Numerous activists have described unsettling encounters in recent months, recounting warnings from Members of Parliament and former intelligence officials. “They said I was being tracked online,” one Nairobi-based activist shared. “They even mentioned meetings I never posted about.” While such accounts remain unverified, they mirror established surveillance patterns in Uganda, where Pegasus was confirmed on the devices of journalists and politicians.

In Kenya, vague legal provisions like “incitement via digital platforms” have increasingly served as justification for pre-emptive arrests under the Computer Misuse and Cybercrimes Act. Just weeks ago, a software developer was detained for automating mass emails to Parliament opposing the finance bill. The arrest sparked outrage across tech communities and digital rights circles.

supreme court kenya

Independent monitoring groups have reported a measurable chilling effect. WhatsApp groups are falling silent, signal apps show decreased activity, and once-vocal bloggers are vanishing from online platforms.

Most starkly, Albert Omondi Ojwang, a young activist and teacher, was arrested on June 6, 2025, under a “false publication” charge. Two days later, he was found dead in police custody. His death became a flashpoint during the mass #OccupyStateHouse demonstrations, triggering a wave of arrests targeting online organizers and digital campaigners.

This is a surveillance ecosystem that doesn’t need Pegasus to paralyze dissent. It operates through intimidation, ambiguity, and the erosion of digital trust. The tools are increasingly local, the tactics more opaque, and the silence more coordinated.

How Kenyans Can Rein It In

Kenya urgently needs:

  • A parliamentary committee on surveillance procurement
  • Transparent judicial warrant systems for all digital interception
  • Mandatory disclosure of surveillance budgets and vendor identities
  • An independent device forensics lab supported by international watchdogs

Without structural reforms, Kenya risks entrenching a surveillance state with no public oversight.

How to Detect and Defend

Pegasus operates as a multi-stage spyware, designed to evade conventional detection and forensic analysis.

Its infection vectors exploit unpatched OS vulnerabilities, often before vendors can issue patches, thus, rendering typical software updates necessary but insufficient as a sole defense.

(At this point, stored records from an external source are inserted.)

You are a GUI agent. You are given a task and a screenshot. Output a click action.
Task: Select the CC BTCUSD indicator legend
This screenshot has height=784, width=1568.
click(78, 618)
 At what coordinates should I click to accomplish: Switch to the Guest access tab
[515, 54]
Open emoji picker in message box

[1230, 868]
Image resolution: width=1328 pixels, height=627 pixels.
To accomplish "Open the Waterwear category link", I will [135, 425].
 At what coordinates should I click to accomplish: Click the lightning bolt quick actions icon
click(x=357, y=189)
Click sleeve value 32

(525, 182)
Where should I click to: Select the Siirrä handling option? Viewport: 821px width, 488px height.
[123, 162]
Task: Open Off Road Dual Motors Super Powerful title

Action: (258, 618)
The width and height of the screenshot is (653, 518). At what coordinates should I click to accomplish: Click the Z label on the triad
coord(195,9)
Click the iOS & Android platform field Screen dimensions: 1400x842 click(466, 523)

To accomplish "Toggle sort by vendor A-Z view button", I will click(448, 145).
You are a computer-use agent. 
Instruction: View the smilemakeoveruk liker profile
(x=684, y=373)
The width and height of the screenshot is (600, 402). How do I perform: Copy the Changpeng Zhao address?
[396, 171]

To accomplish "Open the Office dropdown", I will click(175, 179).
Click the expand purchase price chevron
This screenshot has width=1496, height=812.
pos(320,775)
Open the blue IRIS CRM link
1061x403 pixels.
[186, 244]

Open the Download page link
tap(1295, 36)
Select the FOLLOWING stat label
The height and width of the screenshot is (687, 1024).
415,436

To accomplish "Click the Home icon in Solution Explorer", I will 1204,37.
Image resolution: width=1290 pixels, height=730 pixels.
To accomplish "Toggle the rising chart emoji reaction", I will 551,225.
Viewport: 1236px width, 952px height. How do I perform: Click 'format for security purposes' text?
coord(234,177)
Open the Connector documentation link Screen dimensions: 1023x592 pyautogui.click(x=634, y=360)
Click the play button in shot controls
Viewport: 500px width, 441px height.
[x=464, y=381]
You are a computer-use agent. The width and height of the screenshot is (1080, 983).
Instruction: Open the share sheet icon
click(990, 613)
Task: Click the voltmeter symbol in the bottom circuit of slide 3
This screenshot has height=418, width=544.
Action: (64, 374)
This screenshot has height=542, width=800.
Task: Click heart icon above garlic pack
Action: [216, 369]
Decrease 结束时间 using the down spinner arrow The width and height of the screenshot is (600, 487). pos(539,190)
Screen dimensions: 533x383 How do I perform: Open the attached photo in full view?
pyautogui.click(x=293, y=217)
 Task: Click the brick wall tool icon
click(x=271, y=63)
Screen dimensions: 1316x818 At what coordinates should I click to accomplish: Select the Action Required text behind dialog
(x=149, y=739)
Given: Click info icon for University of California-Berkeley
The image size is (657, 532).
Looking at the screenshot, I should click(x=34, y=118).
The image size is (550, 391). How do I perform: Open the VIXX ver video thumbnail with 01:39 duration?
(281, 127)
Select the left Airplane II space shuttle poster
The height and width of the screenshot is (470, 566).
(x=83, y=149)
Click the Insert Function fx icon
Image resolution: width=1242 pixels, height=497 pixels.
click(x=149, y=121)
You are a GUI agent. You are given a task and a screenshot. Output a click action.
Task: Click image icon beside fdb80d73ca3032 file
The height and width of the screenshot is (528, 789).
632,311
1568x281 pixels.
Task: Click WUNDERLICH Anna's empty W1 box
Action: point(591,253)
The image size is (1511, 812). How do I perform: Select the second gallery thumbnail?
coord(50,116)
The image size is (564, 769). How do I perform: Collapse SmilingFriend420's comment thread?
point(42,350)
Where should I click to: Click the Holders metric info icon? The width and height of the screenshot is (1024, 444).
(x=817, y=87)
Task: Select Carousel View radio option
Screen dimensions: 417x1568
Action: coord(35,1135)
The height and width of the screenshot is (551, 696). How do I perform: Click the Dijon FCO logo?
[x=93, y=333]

Identification requires analyzing subtle behavioral anomalies such as intermittent network beacons to command servers, encrypted payload unpacking, and kernel-level rootkit activity, often invisible to user-space monitoring tools.

Detecting Pegasus demands advanced memory forensics, traffic pattern analysis, and hardware-level instrumentation, which are beyond the reach of average users or standard antivirus solutions.

To mitigate risk, high-value targets should employ hardware isolation techniques, multi-factor authentication, use hardened, minimal-attack-surface devices, and apply continuous network anomaly detection powered by AI trained on known Pegasus signatures.

However, individual defenses can only delay, not prevent, determined state-sponsored attacks.

Structural resilience hinges on transparent governance, mandatory vendor audits, legal prohibitions against unauthorized use, and robust whistleblower protections. Only a combination of cutting-edge technical countermeasures and systemic policy reform can truly contain the threat Pegasus poses.